- [The task] For the records below, reproduce exactly the line that contains "Chapeau personnalisé Publicitaire (92, 2558)" and all subsequent lines, with nothing left out and nothing added.

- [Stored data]
------------------------

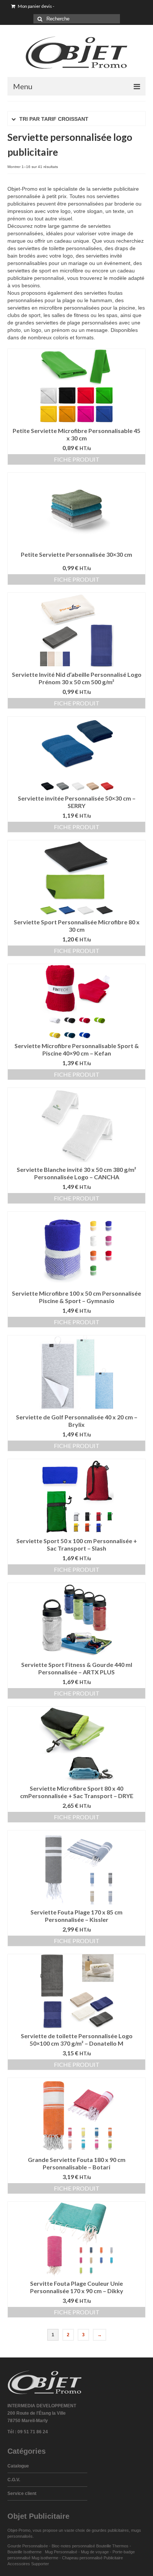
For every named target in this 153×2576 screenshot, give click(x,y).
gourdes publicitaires (110, 2530)
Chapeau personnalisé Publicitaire (92, 2558)
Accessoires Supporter (28, 2564)
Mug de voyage (95, 2552)
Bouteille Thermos (112, 2546)
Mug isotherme (45, 2558)
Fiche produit (77, 459)
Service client (21, 2493)
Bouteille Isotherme (25, 2552)
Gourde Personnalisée (27, 2546)
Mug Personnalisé (61, 2552)
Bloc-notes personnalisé (73, 2546)
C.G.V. (13, 2479)
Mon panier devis (35, 6)
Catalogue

------------------------

- [Reply to the task]
Chapeau personnalisé Publicitaire (92, 2558)
Accessoires Supporter (28, 2564)
Mug de voyage (95, 2552)
Bouteille Thermos (112, 2546)
Mug isotherme (45, 2558)
Fiche produit (77, 459)
Service client (21, 2493)
Bouteille Isotherme (25, 2552)
Gourde Personnalisée (27, 2546)
Mug Personnalisé (61, 2552)
Bloc-notes personnalisé (73, 2546)
C.G.V. (13, 2479)
Mon panier devis (35, 6)
Catalogue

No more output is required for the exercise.